BEGIN Exercise input
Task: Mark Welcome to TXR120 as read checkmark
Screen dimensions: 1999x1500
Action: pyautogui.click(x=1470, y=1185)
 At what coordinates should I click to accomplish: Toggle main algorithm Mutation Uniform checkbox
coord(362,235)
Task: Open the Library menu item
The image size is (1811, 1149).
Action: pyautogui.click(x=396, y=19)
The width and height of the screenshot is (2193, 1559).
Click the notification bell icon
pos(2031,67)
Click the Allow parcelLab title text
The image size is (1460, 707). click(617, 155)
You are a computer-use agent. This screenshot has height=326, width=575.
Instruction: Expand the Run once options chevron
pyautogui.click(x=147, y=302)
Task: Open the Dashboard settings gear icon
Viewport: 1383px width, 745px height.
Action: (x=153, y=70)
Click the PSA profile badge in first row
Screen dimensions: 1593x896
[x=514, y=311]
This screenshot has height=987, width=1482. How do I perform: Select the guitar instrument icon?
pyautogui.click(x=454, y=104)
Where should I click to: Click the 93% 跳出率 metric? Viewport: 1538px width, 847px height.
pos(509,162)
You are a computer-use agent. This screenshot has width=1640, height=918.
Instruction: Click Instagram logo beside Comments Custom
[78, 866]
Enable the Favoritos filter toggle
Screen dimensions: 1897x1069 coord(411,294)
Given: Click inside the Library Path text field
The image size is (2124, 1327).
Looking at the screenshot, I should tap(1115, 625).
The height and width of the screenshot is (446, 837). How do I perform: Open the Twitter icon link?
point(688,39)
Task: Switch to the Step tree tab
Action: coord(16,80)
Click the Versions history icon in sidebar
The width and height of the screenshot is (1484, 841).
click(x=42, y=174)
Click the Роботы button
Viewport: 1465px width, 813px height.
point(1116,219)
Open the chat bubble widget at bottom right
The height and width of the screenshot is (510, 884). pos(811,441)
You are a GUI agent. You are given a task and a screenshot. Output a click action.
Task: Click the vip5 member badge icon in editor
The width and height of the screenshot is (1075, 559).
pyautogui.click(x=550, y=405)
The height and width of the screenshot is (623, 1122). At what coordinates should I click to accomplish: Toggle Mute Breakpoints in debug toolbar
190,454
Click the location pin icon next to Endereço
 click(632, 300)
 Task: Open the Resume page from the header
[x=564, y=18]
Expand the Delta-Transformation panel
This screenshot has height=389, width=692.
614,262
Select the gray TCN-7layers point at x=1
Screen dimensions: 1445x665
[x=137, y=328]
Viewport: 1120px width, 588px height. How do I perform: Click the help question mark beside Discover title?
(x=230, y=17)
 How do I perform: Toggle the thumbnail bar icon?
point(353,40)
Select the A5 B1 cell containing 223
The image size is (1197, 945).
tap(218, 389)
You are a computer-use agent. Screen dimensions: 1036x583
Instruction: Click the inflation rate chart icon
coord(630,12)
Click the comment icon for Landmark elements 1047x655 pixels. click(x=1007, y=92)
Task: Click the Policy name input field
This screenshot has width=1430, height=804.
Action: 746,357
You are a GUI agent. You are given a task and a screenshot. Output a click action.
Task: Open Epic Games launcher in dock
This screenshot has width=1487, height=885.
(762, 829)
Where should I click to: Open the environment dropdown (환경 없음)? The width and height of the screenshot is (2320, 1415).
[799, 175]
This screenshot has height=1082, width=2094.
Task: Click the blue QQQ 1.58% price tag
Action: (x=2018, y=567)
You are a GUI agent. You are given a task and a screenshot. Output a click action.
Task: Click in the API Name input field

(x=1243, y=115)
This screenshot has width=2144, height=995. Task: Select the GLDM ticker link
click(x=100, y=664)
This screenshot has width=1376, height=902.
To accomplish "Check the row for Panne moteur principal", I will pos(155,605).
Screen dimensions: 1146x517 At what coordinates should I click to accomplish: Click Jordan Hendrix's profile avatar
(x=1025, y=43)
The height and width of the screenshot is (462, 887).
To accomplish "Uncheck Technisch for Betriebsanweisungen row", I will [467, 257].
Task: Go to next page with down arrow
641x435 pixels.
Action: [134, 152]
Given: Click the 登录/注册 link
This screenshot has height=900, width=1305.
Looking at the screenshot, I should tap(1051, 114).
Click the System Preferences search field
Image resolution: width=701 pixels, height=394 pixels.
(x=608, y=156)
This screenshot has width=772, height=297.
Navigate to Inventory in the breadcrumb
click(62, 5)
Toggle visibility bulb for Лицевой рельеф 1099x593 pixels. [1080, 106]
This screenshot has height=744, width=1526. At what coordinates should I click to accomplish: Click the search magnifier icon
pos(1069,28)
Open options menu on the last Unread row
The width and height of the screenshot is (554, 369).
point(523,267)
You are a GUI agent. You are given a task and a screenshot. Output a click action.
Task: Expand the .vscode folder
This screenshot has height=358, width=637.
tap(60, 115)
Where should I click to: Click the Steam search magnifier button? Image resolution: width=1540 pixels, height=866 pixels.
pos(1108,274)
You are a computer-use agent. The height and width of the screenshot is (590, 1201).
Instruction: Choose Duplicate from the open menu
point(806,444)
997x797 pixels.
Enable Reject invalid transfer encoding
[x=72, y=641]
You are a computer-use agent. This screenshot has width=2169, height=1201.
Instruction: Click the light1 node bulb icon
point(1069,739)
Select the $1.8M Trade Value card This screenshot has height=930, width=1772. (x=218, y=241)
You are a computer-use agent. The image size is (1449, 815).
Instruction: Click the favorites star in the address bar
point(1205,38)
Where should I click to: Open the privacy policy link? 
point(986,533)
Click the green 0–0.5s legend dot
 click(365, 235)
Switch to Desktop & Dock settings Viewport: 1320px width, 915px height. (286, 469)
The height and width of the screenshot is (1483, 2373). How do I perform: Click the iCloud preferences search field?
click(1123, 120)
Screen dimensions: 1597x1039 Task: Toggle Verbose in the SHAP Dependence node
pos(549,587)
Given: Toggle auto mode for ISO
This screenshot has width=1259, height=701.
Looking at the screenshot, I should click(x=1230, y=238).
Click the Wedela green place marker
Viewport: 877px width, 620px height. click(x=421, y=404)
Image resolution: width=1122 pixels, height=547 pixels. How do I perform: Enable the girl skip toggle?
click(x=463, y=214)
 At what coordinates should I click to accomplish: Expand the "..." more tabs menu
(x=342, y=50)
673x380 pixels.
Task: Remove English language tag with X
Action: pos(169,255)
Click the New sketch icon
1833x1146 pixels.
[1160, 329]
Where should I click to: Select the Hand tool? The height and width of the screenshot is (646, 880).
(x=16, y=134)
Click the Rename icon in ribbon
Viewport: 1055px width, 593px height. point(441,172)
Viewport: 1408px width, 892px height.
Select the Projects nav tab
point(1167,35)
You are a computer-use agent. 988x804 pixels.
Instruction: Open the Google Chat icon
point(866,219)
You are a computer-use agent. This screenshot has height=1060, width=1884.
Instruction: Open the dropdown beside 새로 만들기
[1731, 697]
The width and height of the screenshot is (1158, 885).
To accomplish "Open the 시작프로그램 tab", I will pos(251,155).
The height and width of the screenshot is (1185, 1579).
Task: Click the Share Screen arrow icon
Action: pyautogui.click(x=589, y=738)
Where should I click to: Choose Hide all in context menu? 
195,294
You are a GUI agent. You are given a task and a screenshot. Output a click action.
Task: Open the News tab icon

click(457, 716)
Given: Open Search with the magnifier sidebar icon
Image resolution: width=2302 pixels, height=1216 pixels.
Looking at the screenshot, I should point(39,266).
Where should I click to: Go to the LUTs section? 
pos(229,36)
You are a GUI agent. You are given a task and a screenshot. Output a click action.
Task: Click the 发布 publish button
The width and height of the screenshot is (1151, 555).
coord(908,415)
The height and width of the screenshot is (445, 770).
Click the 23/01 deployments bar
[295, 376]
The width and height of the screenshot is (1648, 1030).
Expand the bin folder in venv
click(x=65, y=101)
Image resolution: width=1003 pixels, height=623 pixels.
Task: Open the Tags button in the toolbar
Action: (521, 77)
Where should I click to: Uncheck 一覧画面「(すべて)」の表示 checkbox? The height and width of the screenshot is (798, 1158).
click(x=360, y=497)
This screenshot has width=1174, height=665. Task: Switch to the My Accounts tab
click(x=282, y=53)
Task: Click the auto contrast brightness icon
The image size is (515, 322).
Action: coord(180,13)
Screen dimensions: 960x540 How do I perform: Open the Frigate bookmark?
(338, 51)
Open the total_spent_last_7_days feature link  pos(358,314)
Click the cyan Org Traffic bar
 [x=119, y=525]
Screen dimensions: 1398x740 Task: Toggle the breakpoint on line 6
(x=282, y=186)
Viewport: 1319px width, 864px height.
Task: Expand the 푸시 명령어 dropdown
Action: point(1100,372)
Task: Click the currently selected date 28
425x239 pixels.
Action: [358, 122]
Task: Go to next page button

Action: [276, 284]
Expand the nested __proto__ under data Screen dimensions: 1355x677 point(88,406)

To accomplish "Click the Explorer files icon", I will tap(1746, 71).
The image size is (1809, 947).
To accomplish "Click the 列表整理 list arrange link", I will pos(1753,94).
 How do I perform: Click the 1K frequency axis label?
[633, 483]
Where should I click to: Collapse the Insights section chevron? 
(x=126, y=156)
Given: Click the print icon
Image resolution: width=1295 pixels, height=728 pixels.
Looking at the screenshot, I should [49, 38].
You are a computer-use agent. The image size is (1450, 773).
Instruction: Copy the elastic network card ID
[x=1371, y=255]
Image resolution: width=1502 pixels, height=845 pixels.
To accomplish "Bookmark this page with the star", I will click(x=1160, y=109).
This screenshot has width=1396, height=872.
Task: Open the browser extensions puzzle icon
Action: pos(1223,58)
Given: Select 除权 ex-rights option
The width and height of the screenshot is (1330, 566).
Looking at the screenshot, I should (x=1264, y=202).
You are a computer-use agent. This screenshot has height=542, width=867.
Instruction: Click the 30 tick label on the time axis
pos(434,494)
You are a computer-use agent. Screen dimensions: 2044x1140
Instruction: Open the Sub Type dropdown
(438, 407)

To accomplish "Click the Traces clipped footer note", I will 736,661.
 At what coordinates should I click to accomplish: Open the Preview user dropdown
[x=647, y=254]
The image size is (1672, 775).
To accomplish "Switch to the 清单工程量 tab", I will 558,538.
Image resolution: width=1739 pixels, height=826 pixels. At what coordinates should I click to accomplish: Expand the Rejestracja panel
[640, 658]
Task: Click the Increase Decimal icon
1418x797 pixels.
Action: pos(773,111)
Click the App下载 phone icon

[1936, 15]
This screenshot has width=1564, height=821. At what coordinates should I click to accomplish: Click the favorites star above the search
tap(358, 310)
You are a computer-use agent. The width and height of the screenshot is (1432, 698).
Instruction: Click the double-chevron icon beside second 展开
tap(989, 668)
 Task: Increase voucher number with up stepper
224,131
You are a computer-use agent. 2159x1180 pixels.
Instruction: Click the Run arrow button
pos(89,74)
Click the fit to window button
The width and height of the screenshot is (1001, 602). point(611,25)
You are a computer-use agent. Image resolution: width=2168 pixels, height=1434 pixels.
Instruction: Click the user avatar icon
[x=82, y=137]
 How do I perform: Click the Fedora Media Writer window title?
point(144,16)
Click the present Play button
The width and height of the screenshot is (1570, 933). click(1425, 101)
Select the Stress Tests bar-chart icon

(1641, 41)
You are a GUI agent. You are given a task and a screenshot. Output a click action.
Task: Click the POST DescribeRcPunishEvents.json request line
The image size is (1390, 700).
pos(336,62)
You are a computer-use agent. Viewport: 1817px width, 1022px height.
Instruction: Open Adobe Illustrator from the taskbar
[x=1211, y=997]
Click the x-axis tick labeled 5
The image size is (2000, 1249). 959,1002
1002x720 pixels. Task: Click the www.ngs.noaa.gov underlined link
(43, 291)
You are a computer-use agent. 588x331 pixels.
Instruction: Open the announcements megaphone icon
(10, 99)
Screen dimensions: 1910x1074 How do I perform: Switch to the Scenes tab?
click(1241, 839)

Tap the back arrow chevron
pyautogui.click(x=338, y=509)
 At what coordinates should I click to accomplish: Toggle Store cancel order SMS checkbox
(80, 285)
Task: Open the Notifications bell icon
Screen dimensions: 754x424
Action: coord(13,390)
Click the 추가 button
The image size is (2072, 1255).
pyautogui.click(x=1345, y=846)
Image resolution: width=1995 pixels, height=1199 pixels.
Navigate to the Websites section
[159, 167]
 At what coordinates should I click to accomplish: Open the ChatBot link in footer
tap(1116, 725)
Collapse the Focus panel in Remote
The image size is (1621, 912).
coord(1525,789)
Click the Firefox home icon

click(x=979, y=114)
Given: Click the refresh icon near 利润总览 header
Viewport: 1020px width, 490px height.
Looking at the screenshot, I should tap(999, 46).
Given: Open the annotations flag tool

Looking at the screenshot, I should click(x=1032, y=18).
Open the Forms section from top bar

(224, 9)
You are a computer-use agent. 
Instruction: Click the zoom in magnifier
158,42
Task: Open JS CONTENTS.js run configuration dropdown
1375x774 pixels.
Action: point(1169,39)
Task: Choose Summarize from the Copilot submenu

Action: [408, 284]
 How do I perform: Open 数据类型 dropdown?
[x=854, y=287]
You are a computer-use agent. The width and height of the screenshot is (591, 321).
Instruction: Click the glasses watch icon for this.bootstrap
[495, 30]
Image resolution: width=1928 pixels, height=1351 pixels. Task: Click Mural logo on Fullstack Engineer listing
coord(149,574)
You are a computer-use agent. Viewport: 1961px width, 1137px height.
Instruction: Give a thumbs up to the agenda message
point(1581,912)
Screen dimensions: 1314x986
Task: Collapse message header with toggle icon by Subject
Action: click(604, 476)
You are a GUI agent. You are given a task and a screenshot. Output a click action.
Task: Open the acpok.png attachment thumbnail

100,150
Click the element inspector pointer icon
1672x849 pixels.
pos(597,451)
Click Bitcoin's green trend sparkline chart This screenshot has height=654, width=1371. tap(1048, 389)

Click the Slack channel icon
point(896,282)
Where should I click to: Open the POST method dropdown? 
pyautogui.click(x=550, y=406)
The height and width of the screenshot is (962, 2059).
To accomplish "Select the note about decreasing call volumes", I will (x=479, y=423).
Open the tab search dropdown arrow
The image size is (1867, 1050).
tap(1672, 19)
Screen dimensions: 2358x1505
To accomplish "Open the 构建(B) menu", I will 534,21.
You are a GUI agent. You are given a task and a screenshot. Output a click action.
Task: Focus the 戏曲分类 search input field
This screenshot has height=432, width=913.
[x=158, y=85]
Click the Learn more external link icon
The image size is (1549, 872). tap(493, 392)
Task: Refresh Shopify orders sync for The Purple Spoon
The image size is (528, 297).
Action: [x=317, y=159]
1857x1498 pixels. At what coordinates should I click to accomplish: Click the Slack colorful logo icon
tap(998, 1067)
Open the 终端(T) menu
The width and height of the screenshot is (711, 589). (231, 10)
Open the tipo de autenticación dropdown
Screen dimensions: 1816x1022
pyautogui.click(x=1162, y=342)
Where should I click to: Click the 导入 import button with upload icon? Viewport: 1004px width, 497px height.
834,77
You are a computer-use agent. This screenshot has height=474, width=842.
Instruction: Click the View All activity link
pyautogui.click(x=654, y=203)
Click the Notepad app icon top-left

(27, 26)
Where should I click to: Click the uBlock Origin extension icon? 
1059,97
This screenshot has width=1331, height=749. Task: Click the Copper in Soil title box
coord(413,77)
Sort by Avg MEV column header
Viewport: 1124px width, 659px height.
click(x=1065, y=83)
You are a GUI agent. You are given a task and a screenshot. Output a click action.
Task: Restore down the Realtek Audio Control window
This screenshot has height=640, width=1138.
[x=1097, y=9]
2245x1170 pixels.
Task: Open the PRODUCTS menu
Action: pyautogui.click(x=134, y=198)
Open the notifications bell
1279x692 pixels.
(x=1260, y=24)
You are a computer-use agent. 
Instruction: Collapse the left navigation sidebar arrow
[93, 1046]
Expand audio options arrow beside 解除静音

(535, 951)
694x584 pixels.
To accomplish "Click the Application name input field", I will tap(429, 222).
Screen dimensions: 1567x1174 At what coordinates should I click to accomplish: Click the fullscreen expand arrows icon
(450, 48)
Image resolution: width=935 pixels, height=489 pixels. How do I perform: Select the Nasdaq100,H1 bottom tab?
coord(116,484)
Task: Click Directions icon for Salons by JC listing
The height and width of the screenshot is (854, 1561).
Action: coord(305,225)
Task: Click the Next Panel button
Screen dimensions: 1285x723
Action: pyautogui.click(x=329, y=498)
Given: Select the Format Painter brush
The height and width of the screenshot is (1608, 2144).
END Exercise input
Extract, please, the lines from the start of the entries above through the one with "The width and height of the screenshot is (2193, 1559).", both included, reproducing each exactly and adding nothing.

▶ **Completed exercise**
Task: Mark Welcome to TXR120 as read checkmark
Screen dimensions: 1999x1500
Action: pyautogui.click(x=1470, y=1185)
 At what coordinates should I click to accomplish: Toggle main algorithm Mutation Uniform checkbox
coord(362,235)
Task: Open the Library menu item
The image size is (1811, 1149).
Action: pyautogui.click(x=396, y=19)
The width and height of the screenshot is (2193, 1559).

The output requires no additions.